The why’s of sustainability series II: Why “korot” of Leyte, Philippines?


It is the ever reliable wild, intoxicating yam prevalent in Leyte’s coconut lands.  The locals call it “korot”, the Luzon folks call it “kayos”.  It’s scientific name is Dioscorea hispida Dennst.  Lore has it that during World War II, when the Japanese occupied Leyte, a lot of them foreign occupiers died, not from bullets nor machetes, but from eating the korot as is.
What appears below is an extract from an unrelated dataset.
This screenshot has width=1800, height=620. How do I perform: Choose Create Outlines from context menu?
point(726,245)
Apparently they tasted the processed and  cooked korot from the natives, so they surmised that, as they found them in the forests, it would be safe eating it raw, just like its relative, the sweet yam.  So much for ignorance.

A young korot vine sprouting.

The korot itself has an endemic toxin called dioscorine, which causes mild to severe shortness of breath, dizziness, drunkenness in the victim.  But there are time tested as well as revolutionary methods of neutralizing the poison.  By tradition, the korot is sliced thinly and salted at 20 percent by weight and left to ferment anaerobically for a minimum of six hours, followed by washing in running water for a minimum of four hours.  The operative word here is fermentation.
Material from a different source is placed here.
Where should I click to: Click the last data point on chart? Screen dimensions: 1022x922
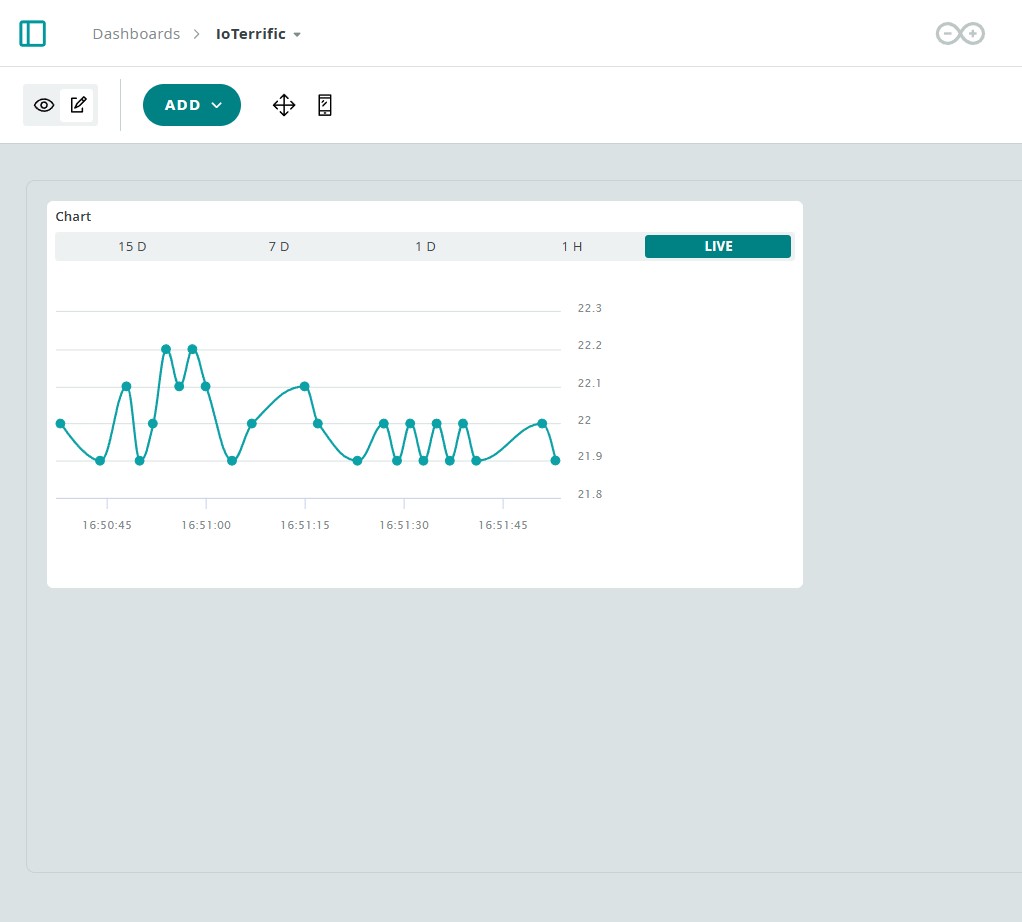(555, 461)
I have done my research and experimentation on a revolutionary way of processing the korot, using a lactobacillus acidophilus starter consisting of an acidophilus tablet, chopped garlic, chopped cabbage (both materials have endemic lactobacilli), coconut water and ten percent sugar by weight.  The korot is left to ferment anaerobically in the mixture overnight, after which it is washed  in several changes of water and dried mechanically or under the sun.  The spent liquor is now devoid of the poison, which is neutralized by the lactic acid bacteria and can be further processed, would you believe, into wine or vinegar, or utilized as animal feed.  (Indeed, this is a case of “turning poison into medicine.”)

A freshly picked korot yam

As it is, there are lots of korot growing wild in the coconut plantations of Leyte, Philippines  It should be agressively promoted as a regular food and planted extensively under the coconut groves, inasmuch as it thrives in partly shaded areas.  Korot chips ready for cooking can be packaged, like rice or pasta by gram or pound and sold in supermarkets, with suggested ways of serving and cooking it.  Would you believe that boiled korot goes well with melted cheese, just like your run-of-the-mill “macaroni and cheese” only that korot has more nutritive punch, just like carrots or  any other yam?

Sustainability, newness and practicality go to korot cultivation and processing.  Any takers?